[Opening RECORDS section]

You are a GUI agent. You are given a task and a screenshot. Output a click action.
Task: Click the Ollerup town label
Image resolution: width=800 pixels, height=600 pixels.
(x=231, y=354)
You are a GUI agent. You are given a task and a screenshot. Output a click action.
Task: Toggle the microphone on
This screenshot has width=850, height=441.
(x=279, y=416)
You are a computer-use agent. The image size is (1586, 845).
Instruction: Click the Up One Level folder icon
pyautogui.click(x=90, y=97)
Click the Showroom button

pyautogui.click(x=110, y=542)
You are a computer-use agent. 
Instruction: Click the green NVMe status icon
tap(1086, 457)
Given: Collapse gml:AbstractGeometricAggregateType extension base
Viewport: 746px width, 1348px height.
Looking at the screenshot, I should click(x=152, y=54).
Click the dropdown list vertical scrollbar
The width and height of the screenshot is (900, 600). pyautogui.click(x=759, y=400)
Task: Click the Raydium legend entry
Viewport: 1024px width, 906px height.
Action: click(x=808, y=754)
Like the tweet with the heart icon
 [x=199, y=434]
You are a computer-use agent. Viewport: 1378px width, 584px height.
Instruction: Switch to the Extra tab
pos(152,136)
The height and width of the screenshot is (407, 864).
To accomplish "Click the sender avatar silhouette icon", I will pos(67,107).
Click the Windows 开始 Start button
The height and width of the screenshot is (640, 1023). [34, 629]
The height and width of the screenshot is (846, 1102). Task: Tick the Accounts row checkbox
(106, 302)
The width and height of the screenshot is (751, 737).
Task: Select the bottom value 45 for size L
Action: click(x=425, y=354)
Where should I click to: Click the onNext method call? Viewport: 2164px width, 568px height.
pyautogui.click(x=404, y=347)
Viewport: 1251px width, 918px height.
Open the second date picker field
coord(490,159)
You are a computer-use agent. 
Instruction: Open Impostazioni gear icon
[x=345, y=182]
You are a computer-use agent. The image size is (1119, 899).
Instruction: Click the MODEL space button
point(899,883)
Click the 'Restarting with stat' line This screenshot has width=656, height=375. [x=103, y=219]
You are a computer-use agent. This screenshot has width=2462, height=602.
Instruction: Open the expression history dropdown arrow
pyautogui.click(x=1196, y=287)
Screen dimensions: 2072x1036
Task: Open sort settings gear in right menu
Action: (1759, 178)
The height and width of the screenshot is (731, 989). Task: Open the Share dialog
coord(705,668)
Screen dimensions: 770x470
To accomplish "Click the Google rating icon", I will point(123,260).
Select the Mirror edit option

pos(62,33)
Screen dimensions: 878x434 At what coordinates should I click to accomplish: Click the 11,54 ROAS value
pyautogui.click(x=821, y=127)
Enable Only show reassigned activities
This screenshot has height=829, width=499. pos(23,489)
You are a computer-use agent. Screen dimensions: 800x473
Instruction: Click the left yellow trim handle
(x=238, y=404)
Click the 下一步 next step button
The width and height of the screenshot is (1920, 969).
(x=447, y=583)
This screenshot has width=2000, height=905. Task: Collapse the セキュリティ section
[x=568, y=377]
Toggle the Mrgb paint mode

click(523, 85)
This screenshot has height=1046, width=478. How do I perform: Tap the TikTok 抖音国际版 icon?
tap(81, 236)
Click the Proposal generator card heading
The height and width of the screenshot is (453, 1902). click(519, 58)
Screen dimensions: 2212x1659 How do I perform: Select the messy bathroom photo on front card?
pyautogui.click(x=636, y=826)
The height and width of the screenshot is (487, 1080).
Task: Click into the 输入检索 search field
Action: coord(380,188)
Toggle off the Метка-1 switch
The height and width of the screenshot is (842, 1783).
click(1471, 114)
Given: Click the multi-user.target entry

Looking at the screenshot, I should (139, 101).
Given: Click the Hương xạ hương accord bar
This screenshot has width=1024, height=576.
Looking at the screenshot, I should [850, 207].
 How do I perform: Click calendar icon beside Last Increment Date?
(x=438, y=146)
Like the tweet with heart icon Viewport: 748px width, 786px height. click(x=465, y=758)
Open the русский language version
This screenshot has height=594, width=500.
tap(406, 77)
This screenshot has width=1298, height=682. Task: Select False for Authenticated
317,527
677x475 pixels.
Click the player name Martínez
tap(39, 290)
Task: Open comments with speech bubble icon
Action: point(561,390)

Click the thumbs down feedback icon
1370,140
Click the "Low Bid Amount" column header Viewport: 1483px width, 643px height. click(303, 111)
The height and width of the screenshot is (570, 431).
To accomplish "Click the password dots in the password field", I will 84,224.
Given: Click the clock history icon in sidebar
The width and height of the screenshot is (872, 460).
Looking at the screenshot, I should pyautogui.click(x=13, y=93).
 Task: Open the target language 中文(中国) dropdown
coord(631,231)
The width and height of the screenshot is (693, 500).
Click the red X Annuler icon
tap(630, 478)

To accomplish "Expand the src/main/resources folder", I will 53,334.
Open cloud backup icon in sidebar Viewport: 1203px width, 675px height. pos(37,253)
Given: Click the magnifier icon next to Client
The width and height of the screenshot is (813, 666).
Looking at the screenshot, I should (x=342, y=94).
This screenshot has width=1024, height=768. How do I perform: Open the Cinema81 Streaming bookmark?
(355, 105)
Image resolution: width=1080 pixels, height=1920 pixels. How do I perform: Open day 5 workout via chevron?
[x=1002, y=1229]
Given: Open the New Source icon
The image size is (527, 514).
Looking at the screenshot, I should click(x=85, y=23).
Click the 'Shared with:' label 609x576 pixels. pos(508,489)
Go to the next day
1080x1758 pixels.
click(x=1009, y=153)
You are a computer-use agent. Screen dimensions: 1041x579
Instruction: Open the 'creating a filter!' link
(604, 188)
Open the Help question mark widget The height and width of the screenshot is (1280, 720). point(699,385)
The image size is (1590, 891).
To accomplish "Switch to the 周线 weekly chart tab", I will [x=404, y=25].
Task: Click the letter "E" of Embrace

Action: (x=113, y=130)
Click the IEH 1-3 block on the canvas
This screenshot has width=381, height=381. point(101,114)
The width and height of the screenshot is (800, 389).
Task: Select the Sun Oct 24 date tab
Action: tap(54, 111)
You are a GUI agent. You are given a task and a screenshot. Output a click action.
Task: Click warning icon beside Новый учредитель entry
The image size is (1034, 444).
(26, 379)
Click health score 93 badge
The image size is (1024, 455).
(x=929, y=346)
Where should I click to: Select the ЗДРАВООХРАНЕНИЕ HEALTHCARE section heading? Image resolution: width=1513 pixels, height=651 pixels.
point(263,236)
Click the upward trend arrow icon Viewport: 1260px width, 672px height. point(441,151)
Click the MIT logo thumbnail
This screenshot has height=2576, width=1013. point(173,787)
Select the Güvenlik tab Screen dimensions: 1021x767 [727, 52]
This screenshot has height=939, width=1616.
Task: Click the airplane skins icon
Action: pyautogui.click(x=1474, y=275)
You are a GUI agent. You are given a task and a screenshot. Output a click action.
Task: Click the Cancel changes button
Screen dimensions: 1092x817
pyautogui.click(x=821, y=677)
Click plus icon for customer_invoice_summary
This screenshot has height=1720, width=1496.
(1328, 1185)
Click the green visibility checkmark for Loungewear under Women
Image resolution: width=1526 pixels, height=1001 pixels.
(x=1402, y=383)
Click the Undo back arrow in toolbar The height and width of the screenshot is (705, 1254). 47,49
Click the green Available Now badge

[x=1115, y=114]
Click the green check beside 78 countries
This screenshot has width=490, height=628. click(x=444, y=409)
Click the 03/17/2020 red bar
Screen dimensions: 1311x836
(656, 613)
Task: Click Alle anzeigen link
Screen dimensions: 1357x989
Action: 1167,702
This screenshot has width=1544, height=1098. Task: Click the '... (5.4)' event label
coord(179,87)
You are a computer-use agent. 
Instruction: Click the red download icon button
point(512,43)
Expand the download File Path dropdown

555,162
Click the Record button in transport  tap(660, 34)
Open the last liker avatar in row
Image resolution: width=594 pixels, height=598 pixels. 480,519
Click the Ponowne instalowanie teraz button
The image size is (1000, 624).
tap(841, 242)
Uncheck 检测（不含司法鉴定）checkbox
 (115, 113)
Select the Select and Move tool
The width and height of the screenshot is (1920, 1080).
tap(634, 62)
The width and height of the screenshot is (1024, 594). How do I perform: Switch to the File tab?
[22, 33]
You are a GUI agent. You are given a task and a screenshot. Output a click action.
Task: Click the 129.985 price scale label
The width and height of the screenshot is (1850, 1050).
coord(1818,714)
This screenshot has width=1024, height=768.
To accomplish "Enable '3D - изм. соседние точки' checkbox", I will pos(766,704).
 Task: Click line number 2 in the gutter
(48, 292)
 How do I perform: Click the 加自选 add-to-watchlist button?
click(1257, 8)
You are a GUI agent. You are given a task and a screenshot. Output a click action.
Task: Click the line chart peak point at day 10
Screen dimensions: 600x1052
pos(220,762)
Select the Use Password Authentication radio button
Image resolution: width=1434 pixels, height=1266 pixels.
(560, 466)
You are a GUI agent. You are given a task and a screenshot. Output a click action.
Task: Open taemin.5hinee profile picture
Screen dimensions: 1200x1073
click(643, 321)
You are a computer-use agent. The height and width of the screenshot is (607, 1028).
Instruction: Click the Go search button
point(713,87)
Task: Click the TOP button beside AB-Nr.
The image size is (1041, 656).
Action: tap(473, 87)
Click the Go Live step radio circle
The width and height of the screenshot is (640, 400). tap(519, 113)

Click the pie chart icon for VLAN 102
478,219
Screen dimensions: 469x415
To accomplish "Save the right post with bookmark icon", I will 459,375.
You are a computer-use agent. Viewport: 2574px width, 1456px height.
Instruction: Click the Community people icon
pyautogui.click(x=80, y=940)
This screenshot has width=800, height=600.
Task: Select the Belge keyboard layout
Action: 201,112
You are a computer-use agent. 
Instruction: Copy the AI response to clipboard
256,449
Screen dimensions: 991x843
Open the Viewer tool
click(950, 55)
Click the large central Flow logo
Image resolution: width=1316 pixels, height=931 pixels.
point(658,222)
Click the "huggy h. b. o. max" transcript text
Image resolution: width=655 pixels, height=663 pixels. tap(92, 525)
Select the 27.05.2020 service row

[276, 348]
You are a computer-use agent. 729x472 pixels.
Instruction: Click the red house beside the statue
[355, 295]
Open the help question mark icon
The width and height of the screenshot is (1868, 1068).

[Closing RECORDS section]

[WHAT YOU NEED TO DO]: Everything starting at the line containing "You are a computer-use agent. Viewport: 2574px" and ending at the line containing "Screen dimensions: 991x843" in the records above should be repeated exactly, and only that.

[RESULT OF THE TASK]:
You are a computer-use agent. Viewport: 2574px width, 1456px height.
Instruction: Click the Community people icon
pyautogui.click(x=80, y=940)
This screenshot has width=800, height=600.
Task: Select the Belge keyboard layout
Action: 201,112
You are a computer-use agent. 
Instruction: Copy the AI response to clipboard
256,449
Screen dimensions: 991x843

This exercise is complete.